ABOUT THIS EXERCISE:
Wherever the word "value" appears in the entries, copy the whole line.

MATERIAL TO PROCESS:
----------
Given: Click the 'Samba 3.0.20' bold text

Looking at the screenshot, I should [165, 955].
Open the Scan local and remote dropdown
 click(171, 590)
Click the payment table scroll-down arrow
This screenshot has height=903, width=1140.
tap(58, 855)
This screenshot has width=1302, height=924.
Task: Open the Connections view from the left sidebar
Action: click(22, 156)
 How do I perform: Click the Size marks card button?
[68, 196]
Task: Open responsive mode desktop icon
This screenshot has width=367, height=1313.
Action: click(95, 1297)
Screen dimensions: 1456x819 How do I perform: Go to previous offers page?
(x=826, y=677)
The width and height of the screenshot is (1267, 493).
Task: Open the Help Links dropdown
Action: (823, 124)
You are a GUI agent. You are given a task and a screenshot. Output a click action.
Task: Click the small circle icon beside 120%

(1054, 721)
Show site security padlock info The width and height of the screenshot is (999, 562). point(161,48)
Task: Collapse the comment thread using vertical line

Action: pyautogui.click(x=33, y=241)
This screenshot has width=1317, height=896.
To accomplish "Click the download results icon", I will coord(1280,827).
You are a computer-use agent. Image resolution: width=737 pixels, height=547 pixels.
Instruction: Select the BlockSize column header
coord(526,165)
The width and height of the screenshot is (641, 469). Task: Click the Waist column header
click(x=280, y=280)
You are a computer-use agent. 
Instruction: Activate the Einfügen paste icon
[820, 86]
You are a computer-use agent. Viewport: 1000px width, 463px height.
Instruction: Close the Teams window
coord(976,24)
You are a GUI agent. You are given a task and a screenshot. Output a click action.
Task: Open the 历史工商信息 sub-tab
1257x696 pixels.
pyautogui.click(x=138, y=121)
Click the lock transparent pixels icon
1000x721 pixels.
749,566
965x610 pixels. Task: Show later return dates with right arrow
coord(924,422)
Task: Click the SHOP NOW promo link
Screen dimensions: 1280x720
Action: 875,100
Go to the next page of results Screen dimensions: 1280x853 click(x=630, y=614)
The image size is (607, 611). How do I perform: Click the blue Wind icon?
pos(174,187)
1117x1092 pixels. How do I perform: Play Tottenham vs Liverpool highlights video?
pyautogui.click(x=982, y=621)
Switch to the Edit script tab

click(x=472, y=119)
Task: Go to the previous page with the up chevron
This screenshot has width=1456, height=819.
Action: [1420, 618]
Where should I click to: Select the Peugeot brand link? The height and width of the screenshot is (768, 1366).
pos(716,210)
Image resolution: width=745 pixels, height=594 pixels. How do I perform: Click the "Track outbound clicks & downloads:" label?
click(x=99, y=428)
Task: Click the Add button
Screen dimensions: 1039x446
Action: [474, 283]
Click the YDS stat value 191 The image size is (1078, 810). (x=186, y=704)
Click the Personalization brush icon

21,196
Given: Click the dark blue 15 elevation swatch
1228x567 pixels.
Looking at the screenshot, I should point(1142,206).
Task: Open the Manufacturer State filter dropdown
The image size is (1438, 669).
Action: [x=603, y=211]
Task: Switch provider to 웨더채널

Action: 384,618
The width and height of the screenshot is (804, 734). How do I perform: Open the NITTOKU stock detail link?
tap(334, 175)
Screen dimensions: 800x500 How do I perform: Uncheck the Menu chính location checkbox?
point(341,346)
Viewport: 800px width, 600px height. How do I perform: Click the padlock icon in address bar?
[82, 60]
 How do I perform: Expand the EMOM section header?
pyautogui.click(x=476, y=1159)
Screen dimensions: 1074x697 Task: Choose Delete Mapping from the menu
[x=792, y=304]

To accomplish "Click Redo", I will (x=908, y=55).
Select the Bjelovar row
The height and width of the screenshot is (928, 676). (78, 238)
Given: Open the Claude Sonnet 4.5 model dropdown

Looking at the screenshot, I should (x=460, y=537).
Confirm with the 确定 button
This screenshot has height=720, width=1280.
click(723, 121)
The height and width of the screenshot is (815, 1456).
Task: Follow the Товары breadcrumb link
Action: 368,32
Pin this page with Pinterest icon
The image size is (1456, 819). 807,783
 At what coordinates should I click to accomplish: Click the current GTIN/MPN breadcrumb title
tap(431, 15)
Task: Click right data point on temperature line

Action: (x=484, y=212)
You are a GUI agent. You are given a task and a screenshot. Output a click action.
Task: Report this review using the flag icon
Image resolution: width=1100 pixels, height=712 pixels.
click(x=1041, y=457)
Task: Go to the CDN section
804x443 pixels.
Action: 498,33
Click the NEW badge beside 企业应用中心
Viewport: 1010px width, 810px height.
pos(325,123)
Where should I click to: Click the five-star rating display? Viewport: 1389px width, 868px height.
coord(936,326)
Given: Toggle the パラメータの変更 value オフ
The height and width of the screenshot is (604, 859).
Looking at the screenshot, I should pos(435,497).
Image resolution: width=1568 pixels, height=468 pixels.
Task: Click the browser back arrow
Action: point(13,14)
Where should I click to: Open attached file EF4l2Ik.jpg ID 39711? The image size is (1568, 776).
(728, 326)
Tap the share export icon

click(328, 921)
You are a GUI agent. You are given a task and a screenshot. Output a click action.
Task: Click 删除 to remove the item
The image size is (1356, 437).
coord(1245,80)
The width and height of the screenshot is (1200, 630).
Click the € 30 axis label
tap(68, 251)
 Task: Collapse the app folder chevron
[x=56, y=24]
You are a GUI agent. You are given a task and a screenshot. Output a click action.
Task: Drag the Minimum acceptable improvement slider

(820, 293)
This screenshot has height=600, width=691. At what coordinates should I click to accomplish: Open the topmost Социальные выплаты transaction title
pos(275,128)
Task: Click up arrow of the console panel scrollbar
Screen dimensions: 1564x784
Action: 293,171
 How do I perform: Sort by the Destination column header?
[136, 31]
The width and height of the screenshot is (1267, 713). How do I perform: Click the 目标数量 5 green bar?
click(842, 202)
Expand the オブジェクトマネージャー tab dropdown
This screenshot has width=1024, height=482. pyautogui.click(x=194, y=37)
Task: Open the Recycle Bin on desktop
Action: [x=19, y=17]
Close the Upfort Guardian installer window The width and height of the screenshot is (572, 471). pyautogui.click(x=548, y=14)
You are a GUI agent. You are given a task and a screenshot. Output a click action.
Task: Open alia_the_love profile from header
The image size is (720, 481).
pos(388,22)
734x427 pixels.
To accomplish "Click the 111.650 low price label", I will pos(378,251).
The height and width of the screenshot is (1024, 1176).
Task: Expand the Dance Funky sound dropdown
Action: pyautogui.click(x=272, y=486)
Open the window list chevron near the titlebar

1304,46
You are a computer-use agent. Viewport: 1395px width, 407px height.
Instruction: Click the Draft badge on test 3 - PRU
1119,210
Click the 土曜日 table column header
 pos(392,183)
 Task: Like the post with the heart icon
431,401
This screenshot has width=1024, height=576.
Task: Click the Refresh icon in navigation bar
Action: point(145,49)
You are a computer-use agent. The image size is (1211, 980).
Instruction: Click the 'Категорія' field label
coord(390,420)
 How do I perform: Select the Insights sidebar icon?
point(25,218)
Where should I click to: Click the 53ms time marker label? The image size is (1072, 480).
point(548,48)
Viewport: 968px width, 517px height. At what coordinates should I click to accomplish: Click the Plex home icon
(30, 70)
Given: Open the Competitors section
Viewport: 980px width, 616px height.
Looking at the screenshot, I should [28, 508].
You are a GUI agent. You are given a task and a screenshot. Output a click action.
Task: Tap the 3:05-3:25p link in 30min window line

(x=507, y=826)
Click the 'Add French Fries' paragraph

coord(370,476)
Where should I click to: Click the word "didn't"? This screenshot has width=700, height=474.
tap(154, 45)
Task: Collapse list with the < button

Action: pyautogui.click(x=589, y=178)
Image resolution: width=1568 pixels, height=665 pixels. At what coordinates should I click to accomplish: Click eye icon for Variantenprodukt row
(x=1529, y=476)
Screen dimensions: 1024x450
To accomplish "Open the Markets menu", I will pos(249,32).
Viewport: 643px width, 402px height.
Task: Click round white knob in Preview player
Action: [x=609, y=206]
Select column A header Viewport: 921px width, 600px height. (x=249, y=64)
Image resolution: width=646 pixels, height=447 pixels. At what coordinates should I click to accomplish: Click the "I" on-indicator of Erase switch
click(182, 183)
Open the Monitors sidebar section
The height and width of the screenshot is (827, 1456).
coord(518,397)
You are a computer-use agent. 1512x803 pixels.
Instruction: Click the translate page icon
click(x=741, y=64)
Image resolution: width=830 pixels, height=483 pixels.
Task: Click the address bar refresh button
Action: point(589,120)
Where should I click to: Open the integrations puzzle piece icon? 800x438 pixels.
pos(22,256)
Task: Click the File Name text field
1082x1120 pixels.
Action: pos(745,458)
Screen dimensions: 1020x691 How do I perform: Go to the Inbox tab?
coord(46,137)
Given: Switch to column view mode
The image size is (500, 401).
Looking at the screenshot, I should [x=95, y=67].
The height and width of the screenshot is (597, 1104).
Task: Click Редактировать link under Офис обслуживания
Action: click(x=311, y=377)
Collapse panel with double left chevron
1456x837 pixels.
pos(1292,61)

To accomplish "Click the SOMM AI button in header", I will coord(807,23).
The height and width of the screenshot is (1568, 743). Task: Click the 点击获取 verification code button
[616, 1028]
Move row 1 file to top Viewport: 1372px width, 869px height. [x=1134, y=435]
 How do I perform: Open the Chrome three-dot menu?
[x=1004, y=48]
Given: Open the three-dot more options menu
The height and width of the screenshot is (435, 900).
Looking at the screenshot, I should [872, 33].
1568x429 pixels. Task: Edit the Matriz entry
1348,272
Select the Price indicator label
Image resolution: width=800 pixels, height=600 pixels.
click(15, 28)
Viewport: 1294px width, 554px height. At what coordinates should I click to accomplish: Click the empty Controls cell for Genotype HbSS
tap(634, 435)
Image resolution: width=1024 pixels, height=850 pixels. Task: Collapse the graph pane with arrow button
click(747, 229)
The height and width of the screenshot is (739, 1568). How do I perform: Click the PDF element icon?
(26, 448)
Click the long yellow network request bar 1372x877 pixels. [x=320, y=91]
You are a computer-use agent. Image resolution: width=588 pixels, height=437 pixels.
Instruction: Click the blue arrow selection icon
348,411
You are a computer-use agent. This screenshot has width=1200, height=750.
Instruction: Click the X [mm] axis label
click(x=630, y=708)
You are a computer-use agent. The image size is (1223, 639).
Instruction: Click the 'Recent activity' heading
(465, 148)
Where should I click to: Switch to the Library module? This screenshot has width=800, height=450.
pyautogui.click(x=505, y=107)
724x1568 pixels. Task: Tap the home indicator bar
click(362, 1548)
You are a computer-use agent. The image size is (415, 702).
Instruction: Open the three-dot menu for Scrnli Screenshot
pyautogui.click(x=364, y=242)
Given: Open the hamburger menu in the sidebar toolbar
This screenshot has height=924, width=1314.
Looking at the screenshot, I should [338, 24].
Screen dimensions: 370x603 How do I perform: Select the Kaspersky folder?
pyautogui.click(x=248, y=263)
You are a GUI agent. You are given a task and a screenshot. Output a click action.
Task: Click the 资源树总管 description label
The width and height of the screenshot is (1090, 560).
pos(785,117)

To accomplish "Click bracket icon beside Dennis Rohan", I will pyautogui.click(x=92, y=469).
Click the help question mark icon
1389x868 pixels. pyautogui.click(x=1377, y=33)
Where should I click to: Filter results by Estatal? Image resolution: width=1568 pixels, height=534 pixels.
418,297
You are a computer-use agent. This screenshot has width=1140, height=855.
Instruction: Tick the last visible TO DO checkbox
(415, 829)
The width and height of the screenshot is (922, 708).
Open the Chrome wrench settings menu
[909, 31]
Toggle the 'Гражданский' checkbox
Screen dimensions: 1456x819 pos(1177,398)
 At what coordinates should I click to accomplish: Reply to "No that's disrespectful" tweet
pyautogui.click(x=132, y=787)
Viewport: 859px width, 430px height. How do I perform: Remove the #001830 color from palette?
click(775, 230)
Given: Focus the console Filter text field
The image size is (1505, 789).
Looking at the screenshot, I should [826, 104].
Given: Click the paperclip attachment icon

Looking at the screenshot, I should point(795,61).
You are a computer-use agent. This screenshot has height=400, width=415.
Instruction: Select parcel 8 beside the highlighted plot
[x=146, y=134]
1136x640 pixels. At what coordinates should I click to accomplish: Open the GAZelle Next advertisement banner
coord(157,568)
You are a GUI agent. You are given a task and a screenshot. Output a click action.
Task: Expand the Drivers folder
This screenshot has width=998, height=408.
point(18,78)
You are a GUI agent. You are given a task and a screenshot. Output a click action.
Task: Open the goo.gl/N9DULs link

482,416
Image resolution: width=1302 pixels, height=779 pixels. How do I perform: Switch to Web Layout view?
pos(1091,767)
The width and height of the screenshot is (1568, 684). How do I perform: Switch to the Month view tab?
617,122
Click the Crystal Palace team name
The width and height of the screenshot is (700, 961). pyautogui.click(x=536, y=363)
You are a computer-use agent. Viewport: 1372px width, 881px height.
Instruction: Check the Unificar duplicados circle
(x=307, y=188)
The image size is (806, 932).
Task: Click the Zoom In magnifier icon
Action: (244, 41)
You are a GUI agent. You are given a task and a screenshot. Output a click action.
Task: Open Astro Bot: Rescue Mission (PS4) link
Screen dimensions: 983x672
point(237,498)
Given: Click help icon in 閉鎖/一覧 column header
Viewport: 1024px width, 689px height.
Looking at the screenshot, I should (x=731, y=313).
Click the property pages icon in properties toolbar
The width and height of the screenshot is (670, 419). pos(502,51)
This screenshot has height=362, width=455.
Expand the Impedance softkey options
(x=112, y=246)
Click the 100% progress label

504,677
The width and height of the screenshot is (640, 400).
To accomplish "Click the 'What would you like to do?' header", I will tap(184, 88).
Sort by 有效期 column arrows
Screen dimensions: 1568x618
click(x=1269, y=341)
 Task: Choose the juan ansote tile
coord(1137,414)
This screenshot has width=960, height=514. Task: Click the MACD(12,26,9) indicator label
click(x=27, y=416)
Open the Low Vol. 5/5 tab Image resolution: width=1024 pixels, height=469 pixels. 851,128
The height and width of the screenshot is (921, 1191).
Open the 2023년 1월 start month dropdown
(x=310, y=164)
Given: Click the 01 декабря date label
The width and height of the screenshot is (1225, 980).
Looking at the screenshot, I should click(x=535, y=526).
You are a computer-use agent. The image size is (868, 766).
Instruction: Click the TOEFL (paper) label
----------
SOLUTION TO THIS PROBLEM:
Click the YDS stat value 191 The image size is (1078, 810). (x=186, y=704)
Given: Toggle the パラメータの変更 value オフ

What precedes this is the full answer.